→ Exercise goal: What is needed is an exact retyping of the records below, from the first line through the line that contains "Accorsi contro il".

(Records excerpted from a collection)
· · · ·

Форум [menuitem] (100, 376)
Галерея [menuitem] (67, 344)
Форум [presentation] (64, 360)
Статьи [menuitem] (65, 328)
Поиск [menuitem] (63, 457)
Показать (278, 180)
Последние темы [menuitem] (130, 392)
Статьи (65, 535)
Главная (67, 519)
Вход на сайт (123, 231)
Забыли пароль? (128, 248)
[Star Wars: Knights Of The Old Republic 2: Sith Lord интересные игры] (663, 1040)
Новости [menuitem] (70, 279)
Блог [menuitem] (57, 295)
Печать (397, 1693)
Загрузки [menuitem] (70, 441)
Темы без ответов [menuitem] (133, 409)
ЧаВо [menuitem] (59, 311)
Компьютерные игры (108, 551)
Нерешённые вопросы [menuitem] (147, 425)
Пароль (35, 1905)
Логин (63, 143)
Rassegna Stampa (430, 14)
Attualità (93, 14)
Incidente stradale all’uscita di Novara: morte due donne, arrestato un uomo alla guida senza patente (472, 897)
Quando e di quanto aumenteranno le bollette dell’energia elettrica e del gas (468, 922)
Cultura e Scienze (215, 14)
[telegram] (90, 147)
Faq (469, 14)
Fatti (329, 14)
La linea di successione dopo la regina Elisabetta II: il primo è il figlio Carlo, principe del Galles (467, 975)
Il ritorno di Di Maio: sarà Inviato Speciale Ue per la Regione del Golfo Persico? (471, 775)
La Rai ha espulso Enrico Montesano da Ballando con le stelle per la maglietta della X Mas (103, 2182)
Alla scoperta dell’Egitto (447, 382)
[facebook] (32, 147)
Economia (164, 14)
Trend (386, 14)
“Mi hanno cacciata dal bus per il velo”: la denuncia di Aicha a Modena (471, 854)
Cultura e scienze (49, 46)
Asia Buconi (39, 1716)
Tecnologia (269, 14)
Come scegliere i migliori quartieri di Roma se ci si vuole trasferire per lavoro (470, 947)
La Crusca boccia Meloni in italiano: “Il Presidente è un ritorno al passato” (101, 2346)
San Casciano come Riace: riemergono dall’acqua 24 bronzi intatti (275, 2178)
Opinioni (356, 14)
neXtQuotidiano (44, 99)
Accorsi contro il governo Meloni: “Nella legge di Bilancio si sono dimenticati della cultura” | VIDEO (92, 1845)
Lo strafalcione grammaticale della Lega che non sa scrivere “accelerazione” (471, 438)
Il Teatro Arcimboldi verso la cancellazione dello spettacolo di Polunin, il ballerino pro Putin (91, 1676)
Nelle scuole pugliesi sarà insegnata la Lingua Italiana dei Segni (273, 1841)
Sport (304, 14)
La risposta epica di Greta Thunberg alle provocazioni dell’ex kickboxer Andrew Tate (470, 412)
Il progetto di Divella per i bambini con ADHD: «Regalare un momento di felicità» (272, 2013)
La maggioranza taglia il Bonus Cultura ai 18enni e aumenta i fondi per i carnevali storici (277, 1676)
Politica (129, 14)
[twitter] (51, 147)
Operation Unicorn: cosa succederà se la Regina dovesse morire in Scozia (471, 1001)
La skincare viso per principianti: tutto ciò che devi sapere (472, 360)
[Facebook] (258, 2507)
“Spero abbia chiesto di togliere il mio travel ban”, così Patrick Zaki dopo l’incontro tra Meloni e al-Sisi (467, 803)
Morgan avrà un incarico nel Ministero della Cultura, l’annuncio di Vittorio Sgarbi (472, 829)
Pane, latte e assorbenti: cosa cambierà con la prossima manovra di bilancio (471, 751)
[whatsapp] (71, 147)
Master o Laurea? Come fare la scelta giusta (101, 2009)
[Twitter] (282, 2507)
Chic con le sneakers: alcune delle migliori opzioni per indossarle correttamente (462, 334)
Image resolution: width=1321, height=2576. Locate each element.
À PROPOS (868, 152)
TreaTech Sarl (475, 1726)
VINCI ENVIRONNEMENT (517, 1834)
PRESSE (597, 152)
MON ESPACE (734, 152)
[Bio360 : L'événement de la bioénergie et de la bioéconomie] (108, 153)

· · · ·

→ Task result:
Форум [menuitem] (100, 376)
Галерея [menuitem] (67, 344)
Форум [presentation] (64, 360)
Статьи [menuitem] (65, 328)
Поиск [menuitem] (63, 457)
Показать (278, 180)
Последние темы [menuitem] (130, 392)
Статьи (65, 535)
Главная (67, 519)
Вход на сайт (123, 231)
Забыли пароль? (128, 248)
[Star Wars: Knights Of The Old Republic 2: Sith Lord интересные игры] (663, 1040)
Новости [menuitem] (70, 279)
Блог [menuitem] (57, 295)
Печать (397, 1693)
Загрузки [menuitem] (70, 441)
Темы без ответов [menuitem] (133, 409)
ЧаВо [menuitem] (59, 311)
Компьютерные игры (108, 551)
Нерешённые вопросы [menuitem] (147, 425)
Пароль (35, 1905)
Логин (63, 143)
Rassegna Stampa (430, 14)
Attualità (93, 14)
Incidente stradale all’uscita di Novara: morte due donne, arrestato un uomo alla guida senza patente (472, 897)
Quando e di quanto aumenteranno le bollette dell’energia elettrica e del gas (468, 922)
Cultura e Scienze (215, 14)
[telegram] (90, 147)
Faq (469, 14)
Fatti (329, 14)
La linea di successione dopo la regina Elisabetta II: il primo è il figlio Carlo, principe del Galles (467, 975)
Il ritorno di Di Maio: sarà Inviato Speciale Ue per la Regione del Golfo Persico? (471, 775)
La Rai ha espulso Enrico Montesano da Ballando con le stelle per la maglietta della X Mas (103, 2182)
Alla scoperta dell’Egitto (447, 382)
[facebook] (32, 147)
Economia (164, 14)
Trend (386, 14)
“Mi hanno cacciata dal bus per il velo”: la denuncia di Aicha a Modena (471, 854)
Cultura e scienze (49, 46)
Asia Buconi (39, 1716)
Tecnologia (269, 14)
Come scegliere i migliori quartieri di Roma se ci si vuole trasferire per lavoro (470, 947)
La Crusca boccia Meloni in italiano: “Il Presidente è un ritorno al passato” (101, 2346)
San Casciano come Riace: riemergono dall’acqua 24 bronzi intatti (275, 2178)
Opinioni (356, 14)
neXtQuotidiano (44, 99)
Accorsi contro il governo Meloni: “Nella legge di Bilancio si sono dimenticati della cultura” | VIDEO (92, 1845)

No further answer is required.